** What is needed **
Reproduce the data below verbatim, omitting the pictures.

** Data provided **

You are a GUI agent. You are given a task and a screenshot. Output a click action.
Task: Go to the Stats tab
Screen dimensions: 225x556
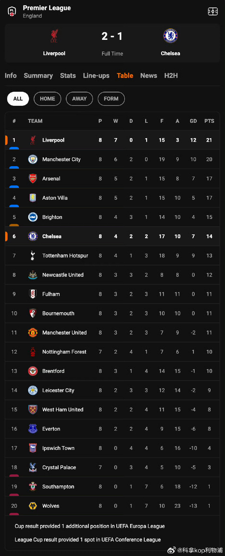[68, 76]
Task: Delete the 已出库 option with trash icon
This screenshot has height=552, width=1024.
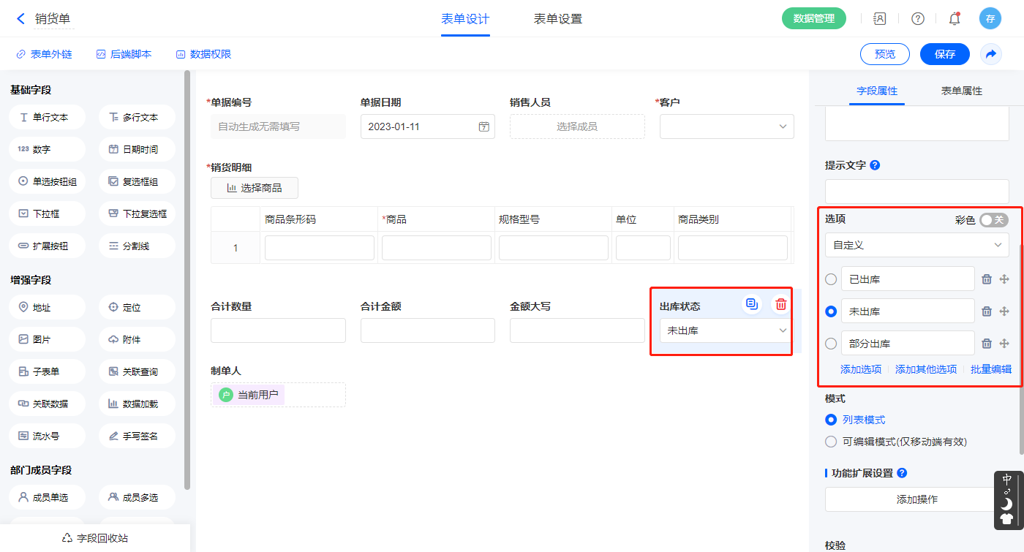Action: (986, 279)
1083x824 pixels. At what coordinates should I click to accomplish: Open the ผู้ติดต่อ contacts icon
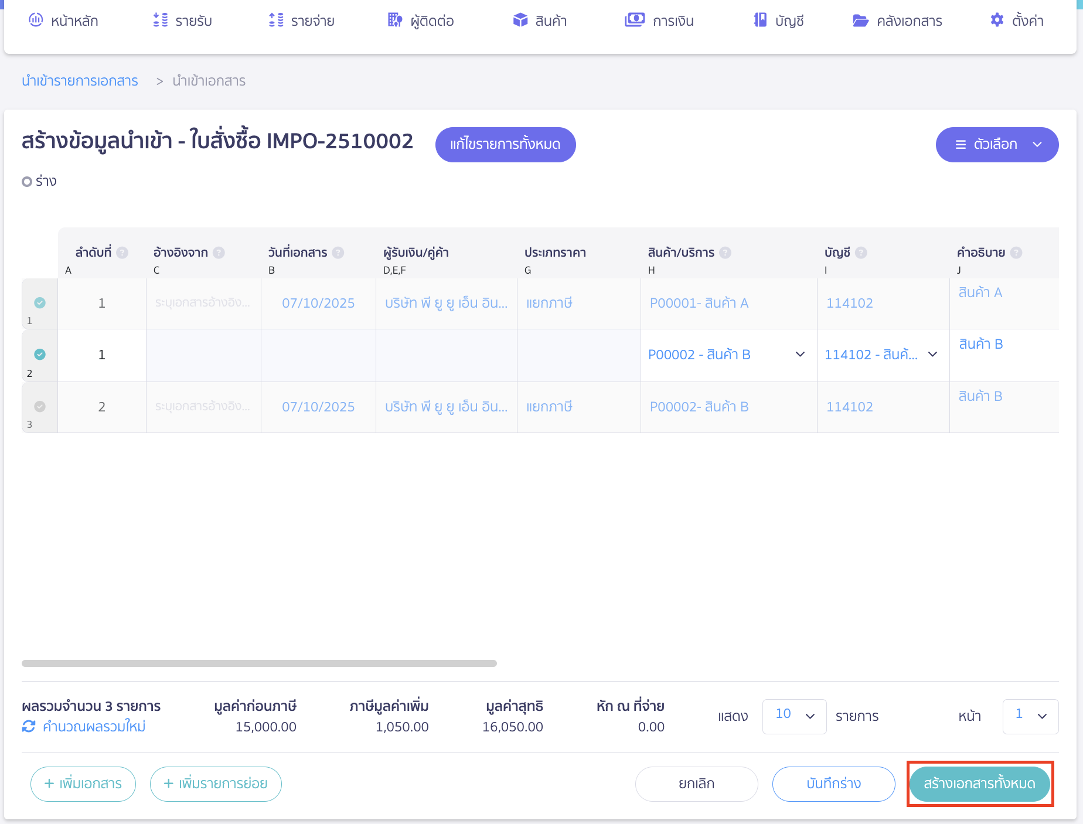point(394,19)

** Task output **
You are a GUI agent. You are given a task and a screenshot. Output a click action.
Task: Go to the Stats tab
Screen dimensions: 225x556
[68, 76]
Task: Delete the 已出库 option with trash icon
This screenshot has height=552, width=1024.
Action: (986, 279)
1083x824 pixels. At what coordinates should I click to accomplish: Open the ผู้ติดต่อ contacts icon
point(394,19)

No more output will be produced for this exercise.